The longest phase of the cell cycle is the G1 phase. It is the first phase of the interphase. During the G1 phase, the cell prepares for division. Cells are highly metabolically active during the G1 phase. The building blocks required for DNA replication are accumulated during this phase. The associated proteins in DNA replication, as well as the energy for DNA replication, are also produced during this phase. The G1 phase is followed by the S phase of the interphase. DNA is replicated during the S phase with the use of acquired building blocks, proteins, and energy.
Key areas Covered
Key Terms: Cell Cycle, G1 Phase, Interphase, Protein Synthesis, S phase
What is Cell Cycle
The cell cycle is the series of events that takes place within the cell, leading to the division of a parent cell into two identical daughter cells. The two daughter cells consist of the same amount of genetic material, organelles, and other molecules as the parent cell.
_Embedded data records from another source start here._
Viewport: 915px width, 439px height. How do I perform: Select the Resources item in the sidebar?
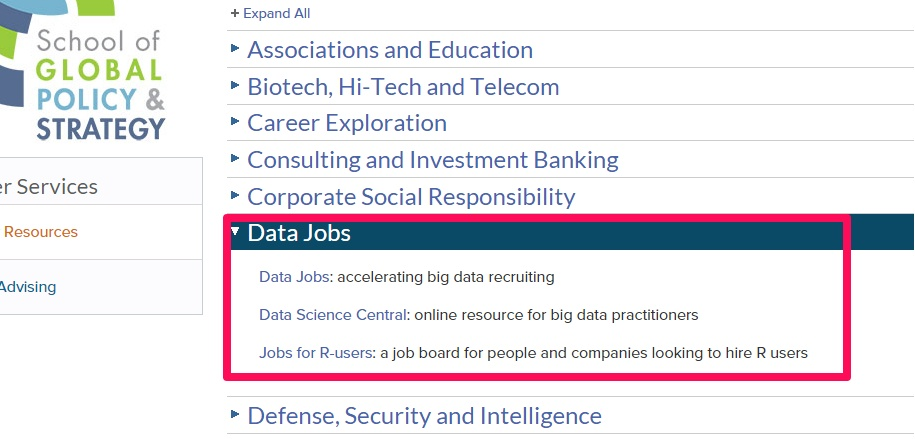(41, 232)
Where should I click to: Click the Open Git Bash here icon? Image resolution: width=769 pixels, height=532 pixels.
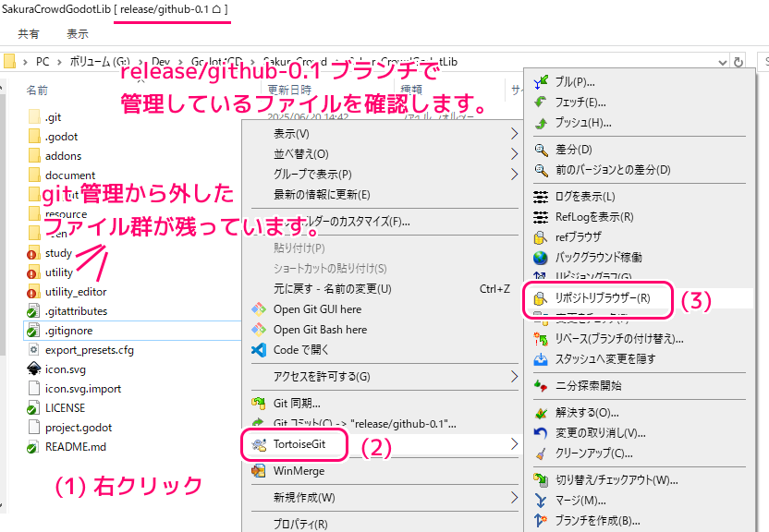(x=259, y=330)
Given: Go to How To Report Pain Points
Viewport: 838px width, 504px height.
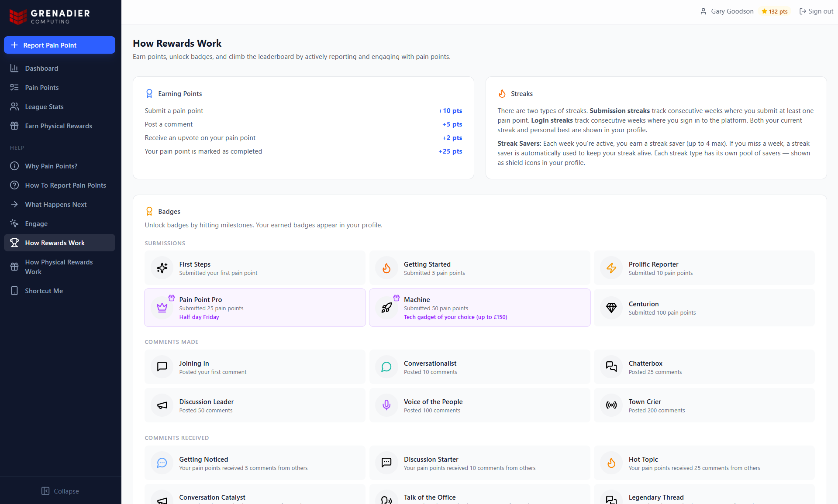Looking at the screenshot, I should tap(66, 185).
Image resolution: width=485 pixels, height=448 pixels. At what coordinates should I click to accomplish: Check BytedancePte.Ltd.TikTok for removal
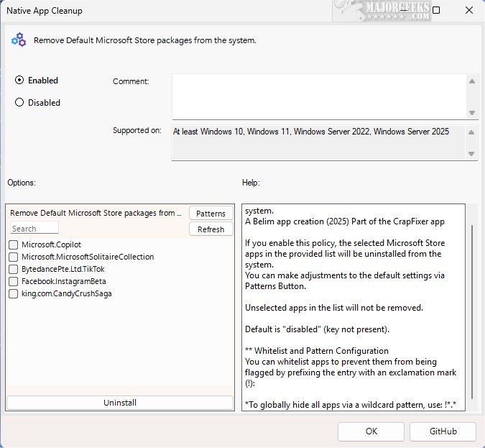(x=14, y=270)
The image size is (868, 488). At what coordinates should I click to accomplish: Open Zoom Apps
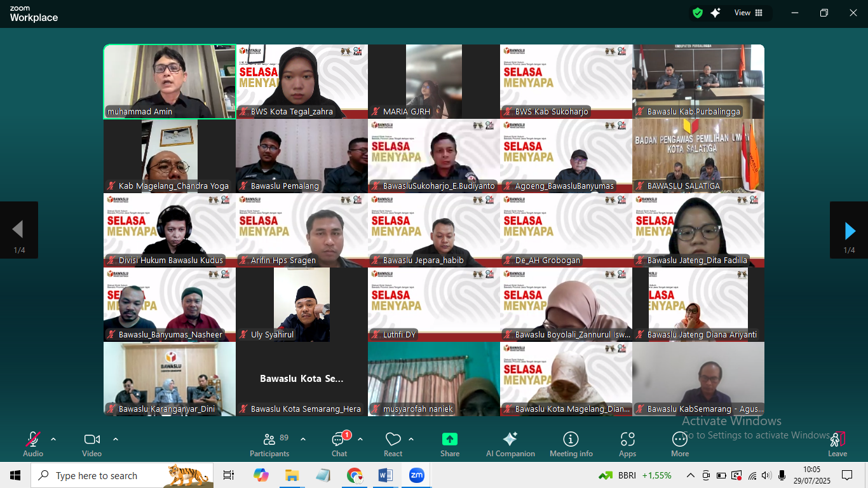[627, 443]
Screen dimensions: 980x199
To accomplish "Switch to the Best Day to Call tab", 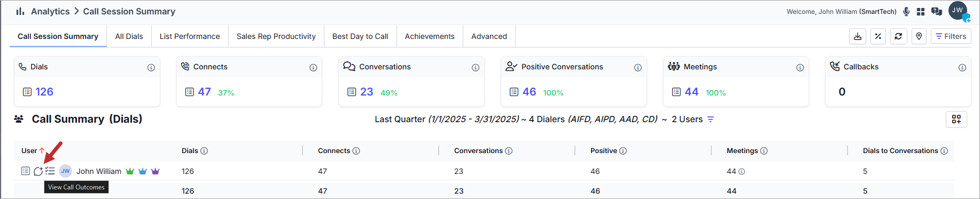I will [x=360, y=36].
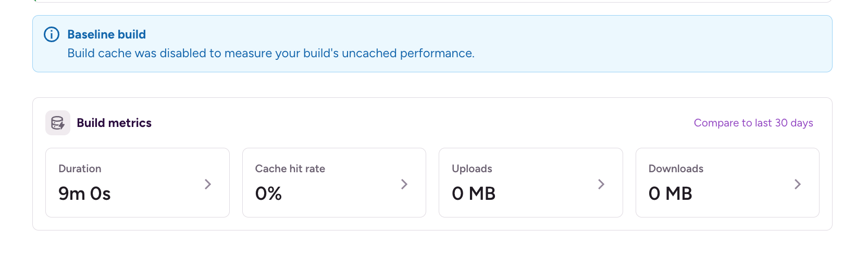The height and width of the screenshot is (256, 868).
Task: Click the 0 MB uploads value
Action: [x=474, y=194]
The three stages of the cell cycle are interphase, mitotic phase, and cytokinesis.
- Interphase – Interphase is the first stage of cell cycle, which prepares the cell for the upcoming nuclear division. The three phases of interphase are the G1 phase, S phase, and G2
- Mitotic phase – Mitotic phase is the second stage of cell division. The replicated genetic material is divided into two daughter nuclei through mitosis. The four stages of mitosis are prophase, metaphase, anaphase, and telophase.
- Cytokinesis – The cytoplasm of the parent cell divides into to by cytokinesis.
The stages of Cell cycle are shown in figure 1.
The increase of the number of cells by the cell cycle allows the growth of tissues in the body. It is also important during the embryonic development.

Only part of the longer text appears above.